The Problem
Your RAG agent answers product questions well on the first turn, but falls apart on follow-ups. When a user asks "Tell me about ProductX" and then follows up with "What about pricing?"—the agent treats the second question in isolation. It doesn't know "pricing" refers to ProductX, so it might return pricing for a different product or give a generic answer. The agent has no conversation memory. Your job is to add conversation history tracking and contextualize follow-up questions so the retriever searches with full conversational context.
Examples
Example 1
Turn 1 — User: Tell me about ProductX. Agent: ProductX is an enterprise CRM platform offering advanced analytics, custom dashboards, and API access.
Turn 2 — User: What about pricing?
Current (bad) output: Returns pricing for both ProductX and ProductY, or gives a generic answer—because the retriever doesn't know the user is still asking about ProductX.
Expected (good) output: ProductX starts at $99/month and offers a 14-day free trial with full feature access.
Example 2
Turn 1 — User: Compare ProductX and ProductY. Agent: (gives comparison)
Turn 2 — User: Which one has a free trial?
Current (bad) output: Retrieves random documents because "free trial" alone is too vague without conversation context.

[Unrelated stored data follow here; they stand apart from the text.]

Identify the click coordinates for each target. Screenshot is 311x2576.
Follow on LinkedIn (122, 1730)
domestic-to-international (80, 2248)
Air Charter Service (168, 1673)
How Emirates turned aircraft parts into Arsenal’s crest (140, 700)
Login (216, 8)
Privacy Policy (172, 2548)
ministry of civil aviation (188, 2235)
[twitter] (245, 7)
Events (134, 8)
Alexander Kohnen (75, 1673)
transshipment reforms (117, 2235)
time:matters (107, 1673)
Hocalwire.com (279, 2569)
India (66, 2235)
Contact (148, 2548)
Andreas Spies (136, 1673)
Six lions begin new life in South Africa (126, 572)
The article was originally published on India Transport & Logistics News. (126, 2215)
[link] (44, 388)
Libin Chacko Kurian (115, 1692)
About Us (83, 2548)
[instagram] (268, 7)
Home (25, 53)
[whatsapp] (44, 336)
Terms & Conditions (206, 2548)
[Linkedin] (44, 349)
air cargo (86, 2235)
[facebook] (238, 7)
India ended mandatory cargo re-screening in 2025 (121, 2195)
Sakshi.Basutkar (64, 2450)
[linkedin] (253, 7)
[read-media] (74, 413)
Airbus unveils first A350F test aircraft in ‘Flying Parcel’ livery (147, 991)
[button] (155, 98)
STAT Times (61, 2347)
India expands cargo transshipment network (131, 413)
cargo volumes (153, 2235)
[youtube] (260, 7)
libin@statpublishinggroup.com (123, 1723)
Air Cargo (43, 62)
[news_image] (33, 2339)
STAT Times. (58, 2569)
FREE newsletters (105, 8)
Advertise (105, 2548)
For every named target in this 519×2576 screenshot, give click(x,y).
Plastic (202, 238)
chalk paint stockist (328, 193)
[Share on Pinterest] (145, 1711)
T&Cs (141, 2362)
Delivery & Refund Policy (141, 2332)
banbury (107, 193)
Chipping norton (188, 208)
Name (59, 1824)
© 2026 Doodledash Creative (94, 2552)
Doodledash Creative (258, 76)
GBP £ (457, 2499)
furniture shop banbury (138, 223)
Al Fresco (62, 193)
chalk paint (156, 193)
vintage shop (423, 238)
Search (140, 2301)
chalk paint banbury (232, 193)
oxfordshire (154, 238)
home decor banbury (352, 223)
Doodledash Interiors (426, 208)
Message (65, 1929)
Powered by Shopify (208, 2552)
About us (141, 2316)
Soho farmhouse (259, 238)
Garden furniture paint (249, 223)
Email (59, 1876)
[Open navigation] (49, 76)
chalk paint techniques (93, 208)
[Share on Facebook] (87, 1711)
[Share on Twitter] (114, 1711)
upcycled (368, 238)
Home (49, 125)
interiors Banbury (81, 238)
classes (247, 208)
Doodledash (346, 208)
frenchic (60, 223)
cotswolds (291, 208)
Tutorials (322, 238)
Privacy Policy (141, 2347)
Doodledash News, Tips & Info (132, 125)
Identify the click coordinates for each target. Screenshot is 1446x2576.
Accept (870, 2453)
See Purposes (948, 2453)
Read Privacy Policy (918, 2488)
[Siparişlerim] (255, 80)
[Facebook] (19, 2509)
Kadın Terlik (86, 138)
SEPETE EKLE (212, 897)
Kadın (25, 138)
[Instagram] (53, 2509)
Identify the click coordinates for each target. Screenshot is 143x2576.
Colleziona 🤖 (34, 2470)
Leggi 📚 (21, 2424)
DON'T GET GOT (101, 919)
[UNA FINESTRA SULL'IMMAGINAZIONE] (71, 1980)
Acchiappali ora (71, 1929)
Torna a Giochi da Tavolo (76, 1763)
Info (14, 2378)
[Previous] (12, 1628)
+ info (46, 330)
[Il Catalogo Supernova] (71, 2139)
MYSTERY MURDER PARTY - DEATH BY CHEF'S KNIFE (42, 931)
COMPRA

Expected (good) output: ProductX has a 14-day free trial with full feature access. There is no mention of a free trial for ProductY in the available documents.
Your Task
Modify the RAG pipeline to support multi-turn conversations:
- Maintain conversation history across multiple turns.
- Before retrieval, reformulate follow-up questions into standalone queries using the conversation context.
- Ensure the retriever receives fully contextualized search queries.
- Return accurate answers that correctly resolve references from prior turns.
Evaluation
Submissions are checked for the following:
- Maintains conversation history: The agent tracks prior turns and uses them to understand follow-up questions.
- Resolves follow-up references: Ambiguous follow-ups like "What about pricing?" are correctly resolved to the right product.
- Retrieves with conversational context: The retriever receives contextualized queries that incorporate prior conversation context.